Sustaining funding for epidemic preparedness

But beyond the quick fix intervention to cushion the effect of the virus, she highlighted the importance of collaborations to sustain these efforts beyond COVID-19. Working with private sector leaders in a coordinated manner is also very important, she said.

“Within the CACOVID we have a supervisory committee, funding committee and more. We need to know how to come together and get things done; everybody feels the same stress about economic slowdown. Joint public private partnerships work and we’re in the middle of the proof that they work,” Youssoufou added.

Zainab Shinkafi- Bagudu, the First Lady of Kebbi State who is also a physician further strengthened these points while making her contributions. She said that while already having an emergency operation centre (EOC) in place was integral in her state’s response, a lot of gaps still existed in Nigeria’s readiness before the pandemic hit home. One of the gaps she said effected preparedness was funding and these provide opportunities for improvement in terms of allocating and releasing more especially in states and local governments in addition to the federal.

“COVID-19 pandemic hit the world very unexpectedly. Generally, we tend to not be adequately prepared for epidemics at the federal level. It is even worse at state and local government area levels. We need to speak about funding for epidemic preparedness more. We were somehow prepared for COVID19, but not as prepared as a country the size of Nigeria should be. We need to also strengthen inter-regional collaborations,” she concluded.

Sharing a potential solution to this while responding to questions, Shinkafi- Bagudu, said health insurance is a way forward in so many aspects for protection and preparedness against infectious disease outbreaks such as COVID-19.

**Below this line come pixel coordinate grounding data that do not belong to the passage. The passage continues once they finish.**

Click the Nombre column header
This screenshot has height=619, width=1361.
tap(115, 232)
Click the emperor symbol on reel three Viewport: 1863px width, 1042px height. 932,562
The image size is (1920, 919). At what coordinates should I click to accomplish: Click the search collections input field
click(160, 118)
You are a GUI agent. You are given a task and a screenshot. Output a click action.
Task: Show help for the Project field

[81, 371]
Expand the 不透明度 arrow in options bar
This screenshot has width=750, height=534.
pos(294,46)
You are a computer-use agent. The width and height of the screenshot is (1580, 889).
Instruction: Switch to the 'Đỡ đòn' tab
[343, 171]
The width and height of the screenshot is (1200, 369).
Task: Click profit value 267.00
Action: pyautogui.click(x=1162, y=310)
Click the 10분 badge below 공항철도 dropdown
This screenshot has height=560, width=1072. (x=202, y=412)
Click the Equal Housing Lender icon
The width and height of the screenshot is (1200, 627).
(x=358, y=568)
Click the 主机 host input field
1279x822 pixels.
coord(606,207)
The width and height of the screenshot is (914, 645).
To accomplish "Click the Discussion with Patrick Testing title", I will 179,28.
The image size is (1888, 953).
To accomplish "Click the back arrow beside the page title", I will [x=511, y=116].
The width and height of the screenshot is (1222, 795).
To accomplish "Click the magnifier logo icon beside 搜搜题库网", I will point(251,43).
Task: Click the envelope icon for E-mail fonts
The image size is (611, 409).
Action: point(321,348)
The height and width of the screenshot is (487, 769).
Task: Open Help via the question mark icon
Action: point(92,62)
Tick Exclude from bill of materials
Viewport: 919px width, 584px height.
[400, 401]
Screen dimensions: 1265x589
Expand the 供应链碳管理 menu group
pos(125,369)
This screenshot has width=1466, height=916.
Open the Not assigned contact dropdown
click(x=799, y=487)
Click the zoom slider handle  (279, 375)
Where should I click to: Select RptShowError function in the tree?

“The reasons for this may not be far-fetched as having this pool of funds means enough money is available to strengthen various aspects of the health system and protect against potential outbreaks with their attendant negative impacts.

“Sustainable health financing models to increase funding for epidemics while not easy to come by are possible with the people and structures in place and is a worthwhile investment any country should have,” she added.